Une étude Panasonic TOUGHBOOK souligne l’urgence de migrer vers Windows 11

Une étude Panasonic TOUGHBOOK souligne l’urgence de migrer vers Windows 11

Panasonic TOUGHBOOK publie une étude mettant en lumière les principaux défis rencontrés par les organisations face à l’arrêt du support de Windows 10 et à la migration vers Windows 11*. Alors que le support de Windows 10 prendra fin le 14 octobre 2025, l’étude de Panasonic révèle que les organisations n’ayant pas encore finalisé leur migration s’inquiètent des risques de sécurité, des coûts engendrés et des problèmes de compatibilité logicielle liés à l’utilisation d’un système d’exploitation non pris en charge.

 

L’inaction expose les entreprises à des risques importants en matière de sécurité et à des surcoûts potentiels

L’un des principaux défis identifiés par les organisations interrogées concerne les risques de sécurité liés à une migration tardive ou à l’absence de migration vers Windows 11. 98 % des organisations interrogées déclarent qu’elles envisageraient de souscrire au programme Extended Security Update (ESU) de Microsoft – des mises à jour de sécurité prolongées – si leur migration vers Windows 11 n’est pas finalisée d’ici octobre.

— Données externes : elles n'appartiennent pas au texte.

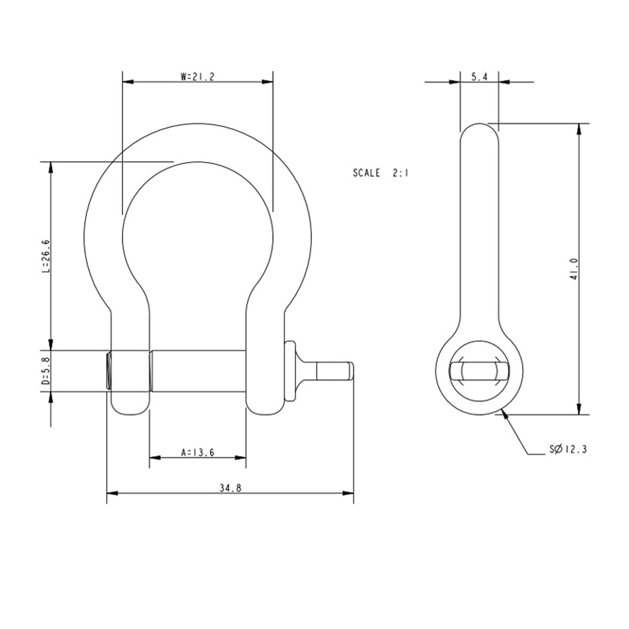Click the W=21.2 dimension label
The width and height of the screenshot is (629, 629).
click(x=197, y=77)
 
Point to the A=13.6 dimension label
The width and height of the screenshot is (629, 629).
click(x=198, y=452)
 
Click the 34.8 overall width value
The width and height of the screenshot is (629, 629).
click(x=230, y=488)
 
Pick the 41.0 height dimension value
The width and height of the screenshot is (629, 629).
click(x=574, y=268)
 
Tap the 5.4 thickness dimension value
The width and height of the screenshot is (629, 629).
click(x=479, y=77)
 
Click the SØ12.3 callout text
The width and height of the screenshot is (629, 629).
click(x=568, y=449)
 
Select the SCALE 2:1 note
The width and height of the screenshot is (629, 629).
click(x=381, y=173)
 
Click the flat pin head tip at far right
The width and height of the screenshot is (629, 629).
click(x=351, y=371)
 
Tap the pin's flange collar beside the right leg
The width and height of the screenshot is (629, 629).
click(x=290, y=370)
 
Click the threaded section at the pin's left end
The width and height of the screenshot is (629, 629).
click(x=109, y=371)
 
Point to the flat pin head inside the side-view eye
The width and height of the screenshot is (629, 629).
click(x=479, y=371)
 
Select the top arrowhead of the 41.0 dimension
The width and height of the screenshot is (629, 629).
click(x=579, y=128)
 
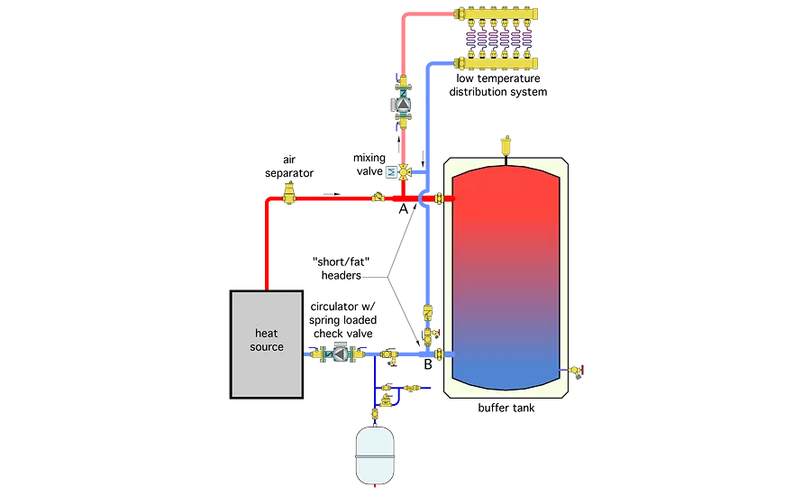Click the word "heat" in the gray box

Plus de la moitié des organisations interrogées (58 %) ne se sentent pas en capacité de garantir la sécurité de leurs appareils sans finaliser la migration ou souscrire au programme ESU. Elles craignent que l’absence de migration ou de souscription au programme ESU les expose à un risque accru de ransomware et de malware (94 %), à des violations de données (93 %), à l’absence de correctifs face aux nouvelles menaces (91 %), à des risques de non-conformité (89 %) ainsi qu’à des répercussions sur leur réputation (88 %).

Le coût constitue un autre facteur préoccupant pour les organisations qui retardent leur migration vers Windows 11 au-delà d’octobre 2025. Deux tiers d’entre elles prévoient une hausse globale des dépenses, dont 55 % estiment que cette augmentation se manifestera principalement par des coûts accrus en cybersécurité. Microsoft indique qu’une entreprise disposant de 1 000 appareils devra s’acquitter d’une facture ESU d’environ 320 000 £ (soit près de 370 000 €) sur les trois années de disponibilité du programme, ce qui rend le coût du retard à la fois concret et immédiat.

Par ailleurs, 48 % des organisations prévoient une augmentation des coûts de support, tandis que 46 % estiment que les risques liés à la continuité d’activité auront des répercussions financières. Les coûts de maintenance (40 %) et les coûts matériels (38 %) sont également des facteurs pris en compte.

 

Mise à jour logicielle rime avec renouvellement matériel et baisse de productivité

Les organisations interrogées exploitent en moyenne 4 000 appareils et estiment que 62 % d’entre eux ont déjà été ou devront encore être remplacés ou mis à niveau pour assurer leur compatibilité avec Windows 11. Ce taux monte à 76 % dans les structures de plus de 5 000 salariés.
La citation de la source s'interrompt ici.